Mike Helfrich from Blueforce Development was correct in his comments on the previous post – the issue of standards did come up and was left unresolved and disputed by both the panel and the audience. I guess that means I’ll give it go here as well. The bulk of my technical background is in data networking, a market greatly influenced (maybe even defined) by standards. That is not to say that proprietary solutions haven’t been successfully deployed and even in some cases become a dominant force (in some cases ultimately becoming standardized upon). It’s also important to note that standards based solutions can form the very framework on top of which innovation can flourish.
Standardization is often opposed for two public reasons and one private reasons by companies participating in a market.
First, creating the standards is typically a political (in the corporate sense) and time consuming processes. This creates drag in the market and increases time to market for all players involved. For new entrants to the market, this can be particularly challenging, as they often differentiate themselves from the rest of the market with their development pace and agility. Further, the political process of creating the standard consumes precious resources which ultimately only level the playing field (or part of it) for all participants.
Of course, by definition, the newly minted standard represents a series a compromises reached by many participants with many different agendas. As such it is often the lowest-common-denominator solution (or at least approximates it). This is the second public reason companies leverage to defend forging their own way with a vertically oriented solution.
The private motivation for opposing standardization and championing a proprietary, vertically integrated, approach is to create vendor lock-in. Standardization is about the clean definition of interfaces between technological domains . These interfaces may be complex, but they must be well defined and include the definitions of the required responses of entities communicating across the interface. This necessarily requires sufficient documentation to describe these interfaces and interactions which ultimately enables third parties to implement against either side of the interface.
New players to a market can often benefit most quickly when well developed standards exist, as it allows them to focus their innovation and the value they ultimately bring to the customer onto a specific niche of the solution value chain. This focus can be achieved only because the new player (and the customer) can trust that the other links in the solution chain will be well behaved and compliant to the standard. Ultimately this leads to more choice for the customer and more focused competition in the market. These forces would seem to be fundamentally important (I hesitate to say “good”) in a market economy.
There is (at least) one additional reason that standards are “good” for the customer: independent validation.
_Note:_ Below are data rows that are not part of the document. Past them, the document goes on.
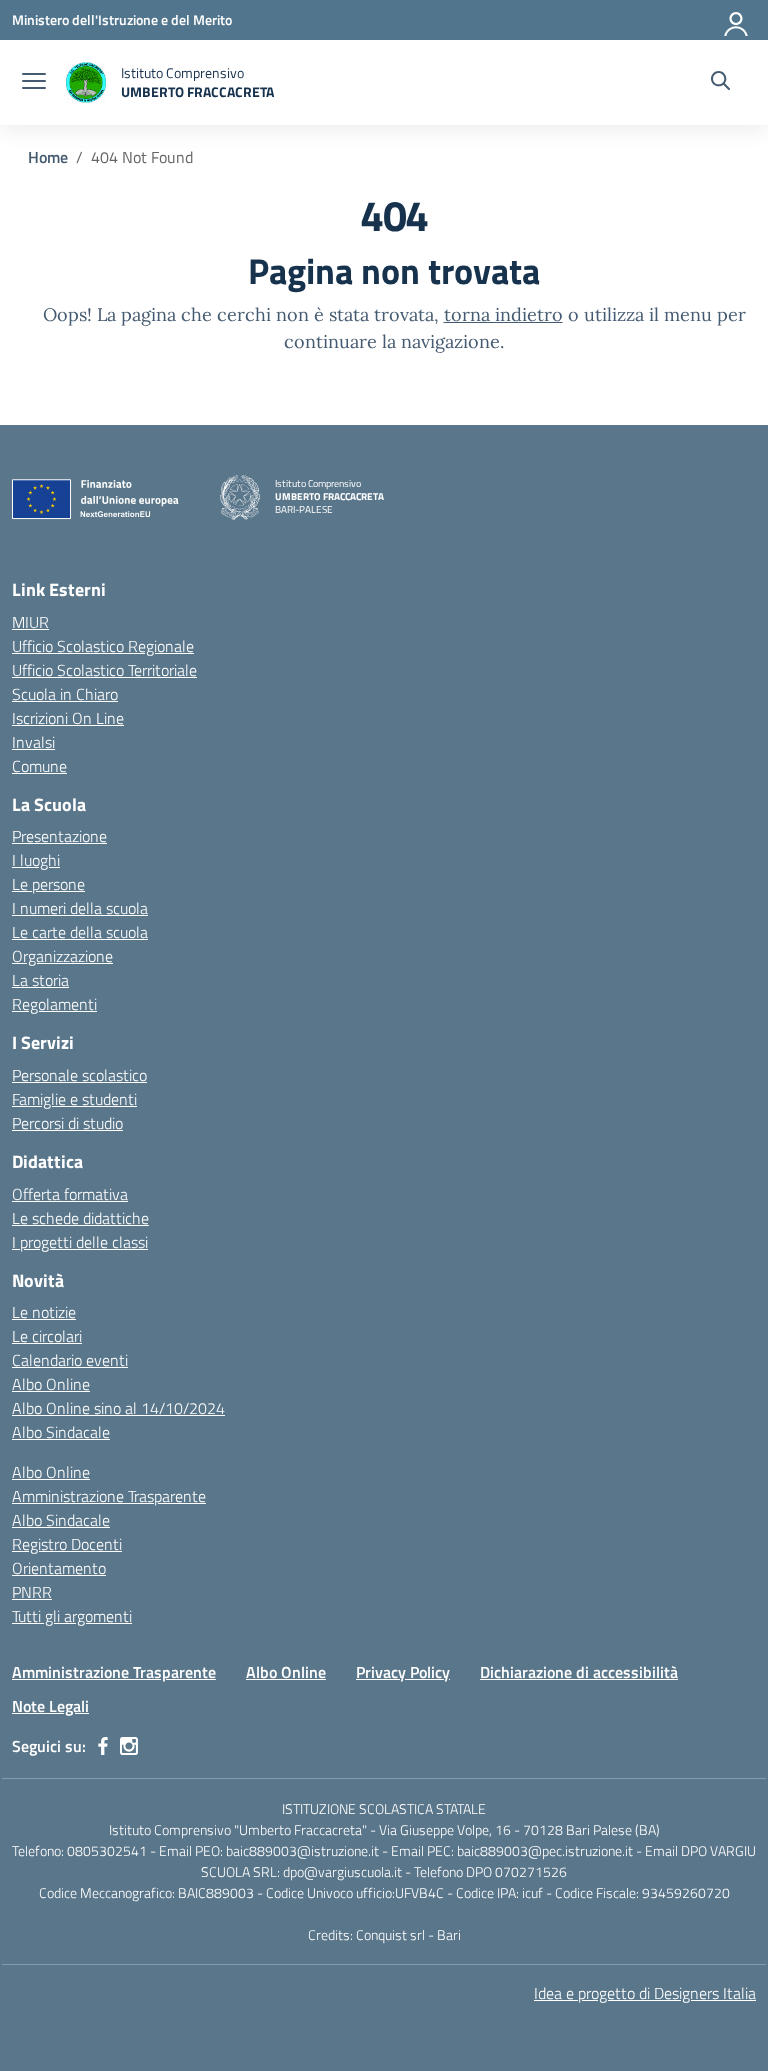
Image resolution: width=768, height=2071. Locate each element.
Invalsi (33, 742)
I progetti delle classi (80, 1242)
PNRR (32, 1592)
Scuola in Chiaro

Without a public standard, the customer is unable to verify the internal behavior of a vendor’s solution. There will always be a part of the solution which becomes a “black box” to the external observer, however, transparency and test-ability are critical to obtaining “trust” in a solution. In the case of IoT, I think the most obvious application of this methodology would to obtain trust in the security of the solution (from data transport to data storage to data mining). That topic will have to wait until next time…
So we have forces arrayed in opposition to each other when it comes to standards in the marketplace. Opposing standardization is time-to-market (from technology onset) and tactical technological excellence (no compromises – in theory). In support of standardization is the ultimate efficiency and large-scope innovation in the market and thus available to customers as well as a more transparent and trustworthy solution.
What did I miss? And what side of the debate are you on?